Processor 510 has access to data storage areas 515 and 520.
Processor 510 is preferably configured to execute instructions
(i.e., computer programs or software) that can be stored in main
memory 515 or secondary memory 520. Computer programs can also be
received from baseband processor 560 and stored in main memory 510
or in secondary memory 520 or executed upon receipt. Such computer
programs, when executed, enable computing apparatus 500 to perform
the various functions of the disclosed embodiments. For example,
data storage areas 515 or 520 may include various software
modules.
[0250] The computing apparatus further comprises a display 575
directly attached to the communication bus 505 which may be
provided instead of or addition to any display connected to the I/O
interface 535 referred to above.
[0251] Various embodiments may also be implemented primarily in
hardware using, for example, components such as application
specific integrated circuits (ASICs), programmable logic arrays
(PLA), or field programmable gate arrays (FPGAs). Implementation of
a hardware state machine capable of performing the functions
described herein will also be apparent to those skilled in the
relevant art. Various embodiments may also be implemented using a
combination of both hardware and software.
[0252] Furthermore, those of skill in the art will appreciate that
the various illustrative logical blocks, modules, circuits, and
method steps described in connection with the above described
figures and the embodiments disclosed herein can often be
implemented as electronic hardware, computer software, or
combinations of both. To clearly illustrate this interchangeability
of hardware and software, various illustrative components, blocks,
modules, circuits, and steps have been described above generally in
terms of their functionality. Whether such functionality is
implemented as hardware or software depends upon the particular
application and design constraints imposed on the overall system.
Skilled persons can implement the described functionality in
varying ways for each particular application, but such
implementation decisions should not be interpreted as causing a
departure from the scope of the invention. In addition, the
grouping of functions within a module, block, circuit, or step is
for ease of description. Specific functions or steps can be moved
from one module, block, or circuit to another without departing
from the invention.
[0253] Moreover, the various illustrative logical blocks, modules,
functions, and methods described in connection with the embodiments
disclosed herein can be implemented or performed with a general
purpose processor, a digital signal processor (DSP), an ASIC, FPGA,
or other programmable logic device, discrete gate or transistor
logic, discrete hardware components, or any combination thereof
designed to perform the functions described herein. A
general-purpose processor can be a microprocessor, but in the
alternative, the processor can be any processor, controller,
microcontroller, or state machine. A processor can also be
implemented as a combination of computing devices, for example, a
combination of a DSP and a microprocessor, a plurality of
microprocessors, one or more microprocessors in conjunction with a
DSP core, or any other such configuration.
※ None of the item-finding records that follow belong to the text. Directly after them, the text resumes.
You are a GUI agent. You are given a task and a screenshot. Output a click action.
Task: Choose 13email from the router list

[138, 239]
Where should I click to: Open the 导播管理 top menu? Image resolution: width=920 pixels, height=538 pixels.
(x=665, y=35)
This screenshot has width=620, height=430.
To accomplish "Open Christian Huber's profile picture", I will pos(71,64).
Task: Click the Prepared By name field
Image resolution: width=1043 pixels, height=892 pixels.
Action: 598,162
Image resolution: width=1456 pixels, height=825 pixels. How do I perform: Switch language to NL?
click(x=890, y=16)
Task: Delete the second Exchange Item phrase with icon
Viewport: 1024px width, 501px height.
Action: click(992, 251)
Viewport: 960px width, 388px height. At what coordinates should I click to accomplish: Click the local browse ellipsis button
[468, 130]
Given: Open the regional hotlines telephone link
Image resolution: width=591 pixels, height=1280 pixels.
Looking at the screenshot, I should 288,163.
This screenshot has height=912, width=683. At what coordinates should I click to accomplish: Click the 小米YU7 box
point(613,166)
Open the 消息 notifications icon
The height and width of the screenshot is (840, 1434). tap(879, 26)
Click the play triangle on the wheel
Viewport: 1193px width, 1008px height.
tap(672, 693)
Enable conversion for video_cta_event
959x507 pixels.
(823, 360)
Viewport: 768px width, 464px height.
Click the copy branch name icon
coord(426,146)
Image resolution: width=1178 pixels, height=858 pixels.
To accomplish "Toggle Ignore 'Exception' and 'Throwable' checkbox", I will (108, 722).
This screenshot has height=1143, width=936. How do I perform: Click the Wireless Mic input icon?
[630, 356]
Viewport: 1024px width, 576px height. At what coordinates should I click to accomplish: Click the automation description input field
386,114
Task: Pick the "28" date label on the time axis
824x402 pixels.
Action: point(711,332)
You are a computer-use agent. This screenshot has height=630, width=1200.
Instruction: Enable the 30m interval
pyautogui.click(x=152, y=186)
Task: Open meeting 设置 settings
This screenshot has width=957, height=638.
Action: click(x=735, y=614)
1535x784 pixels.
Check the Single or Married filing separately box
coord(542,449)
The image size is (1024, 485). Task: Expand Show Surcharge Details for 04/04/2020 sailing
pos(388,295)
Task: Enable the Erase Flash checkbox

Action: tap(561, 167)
[0254] Additionally, the steps of a method or algorithm described
in connection with the embodiments disclosed herein can be embodied
directly in hardware, in a software module executed by a processor,
or in a combination of the two. A software module can reside in RAM
memory, flash memory, ROM memory, EPROM memory, EEPROM memory,
registers, hard disk, a removable disk, a CD-ROM, or any other form
of storage medium including a network storage medium. An exemplary
storage medium can be coupled to the processor such that the
processor can read information from, and write information to, the
storage medium. In the alternative, the storage medium can be
integral to the processor. The processor and the storage medium can
also reside in an ASIC.
[0255] A computer readable storage medium, as referred to herein,
is not to be construed as being transitory signals per se, such as
radio waves or other freely propagating electromagnetic waves,
electromagnetic waves propagating through a waveguide or other
transmission media (e.g., light pulses passing through a
fiber-optic cable), or electrical signals transmitted through a
wire.
[0256] Any of the software components described herein may take a
variety of forms. For example, a component may be a stand-alone
software package, or it may be a software package incorporated as a
"tool" in a larger software product. It may be downloadable from a
network, for example, a website, as a stand-alone product or as an
add-in package for installation in an existing software
application. It may also be available as a client-server software
application, as a web-enabled software application, and/or as a
mobile application.
[0257] Embodiments of the present invention are described herein
with reference to flowchart illustrations and/or block diagrams of
methods, apparatus (systems), and computer program products
according to embodiments of the invention. It will be understood
that each block of the flowchart illustrations and/or block
diagrams, and combinations of blocks in the flowchart illustrations
and/or block diagrams, can be implemented by computer readable
program instructions.
[0258] The computer readable program instructions may be provided
to a processor of a general purpose computer, special purpose
computer, or other programmable data processing apparatus to
produce a machine, such that the instructions, which execute via
the processor of the computer or other programmable data processing
apparatus, create means for implementing the functions/acts
specified in the flowchart and/or block diagram block or blocks.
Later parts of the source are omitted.